> [What to do]: In the records below, begin at the line containing "Given: Open the Voting Plugin app card" and end at the line containing "Open the megaphone"; quote every line in that span exactly, including both boundary lines, and no others.

(Data excerpts)
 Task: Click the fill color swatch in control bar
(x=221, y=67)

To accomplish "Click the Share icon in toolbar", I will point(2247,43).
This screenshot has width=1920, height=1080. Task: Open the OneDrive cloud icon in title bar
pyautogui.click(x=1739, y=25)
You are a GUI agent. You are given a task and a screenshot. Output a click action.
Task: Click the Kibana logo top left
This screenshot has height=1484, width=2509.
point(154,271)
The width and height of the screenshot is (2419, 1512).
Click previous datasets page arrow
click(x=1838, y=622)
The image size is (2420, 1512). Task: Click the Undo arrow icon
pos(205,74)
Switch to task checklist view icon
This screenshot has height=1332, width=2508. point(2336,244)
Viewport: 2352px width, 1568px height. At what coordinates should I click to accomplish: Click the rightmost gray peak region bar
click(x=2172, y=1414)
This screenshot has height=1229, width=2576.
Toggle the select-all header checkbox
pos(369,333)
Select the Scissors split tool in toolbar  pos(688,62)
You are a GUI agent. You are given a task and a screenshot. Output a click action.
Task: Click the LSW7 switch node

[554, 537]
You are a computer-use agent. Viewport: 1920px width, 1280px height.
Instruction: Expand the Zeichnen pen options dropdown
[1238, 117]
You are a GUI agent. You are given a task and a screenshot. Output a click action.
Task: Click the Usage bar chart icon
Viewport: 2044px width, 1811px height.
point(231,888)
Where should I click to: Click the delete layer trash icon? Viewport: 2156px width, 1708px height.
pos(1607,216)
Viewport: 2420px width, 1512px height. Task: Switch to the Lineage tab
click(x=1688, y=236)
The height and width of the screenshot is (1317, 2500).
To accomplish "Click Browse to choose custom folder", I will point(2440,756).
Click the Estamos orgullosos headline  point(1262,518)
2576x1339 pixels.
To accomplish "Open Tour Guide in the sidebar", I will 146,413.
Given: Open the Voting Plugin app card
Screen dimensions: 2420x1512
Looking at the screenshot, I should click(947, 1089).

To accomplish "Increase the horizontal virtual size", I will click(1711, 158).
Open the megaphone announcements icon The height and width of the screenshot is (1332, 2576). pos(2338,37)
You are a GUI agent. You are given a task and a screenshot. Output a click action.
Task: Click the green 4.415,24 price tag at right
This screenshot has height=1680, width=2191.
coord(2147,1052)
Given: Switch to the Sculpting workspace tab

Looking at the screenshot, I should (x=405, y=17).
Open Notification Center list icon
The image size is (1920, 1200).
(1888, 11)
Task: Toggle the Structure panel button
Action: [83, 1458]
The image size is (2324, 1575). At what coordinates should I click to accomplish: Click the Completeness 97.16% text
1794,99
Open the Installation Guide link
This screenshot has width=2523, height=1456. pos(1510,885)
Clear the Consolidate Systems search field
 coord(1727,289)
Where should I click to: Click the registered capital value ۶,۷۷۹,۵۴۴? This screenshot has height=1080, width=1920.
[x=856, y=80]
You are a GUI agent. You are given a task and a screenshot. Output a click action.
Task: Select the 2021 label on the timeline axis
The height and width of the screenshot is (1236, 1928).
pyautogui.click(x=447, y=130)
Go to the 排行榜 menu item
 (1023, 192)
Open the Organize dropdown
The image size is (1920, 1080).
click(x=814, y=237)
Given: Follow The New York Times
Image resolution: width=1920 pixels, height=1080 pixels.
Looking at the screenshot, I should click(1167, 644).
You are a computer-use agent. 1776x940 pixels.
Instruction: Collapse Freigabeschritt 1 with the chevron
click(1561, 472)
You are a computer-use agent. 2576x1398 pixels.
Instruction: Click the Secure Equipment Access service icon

> [Solution for this problem]:
Given: Open the Voting Plugin app card
Screen dimensions: 2420x1512
Looking at the screenshot, I should click(947, 1089).

To accomplish "Increase the horizontal virtual size", I will click(1711, 158).
Open the megaphone announcements icon The height and width of the screenshot is (1332, 2576). pos(2338,37)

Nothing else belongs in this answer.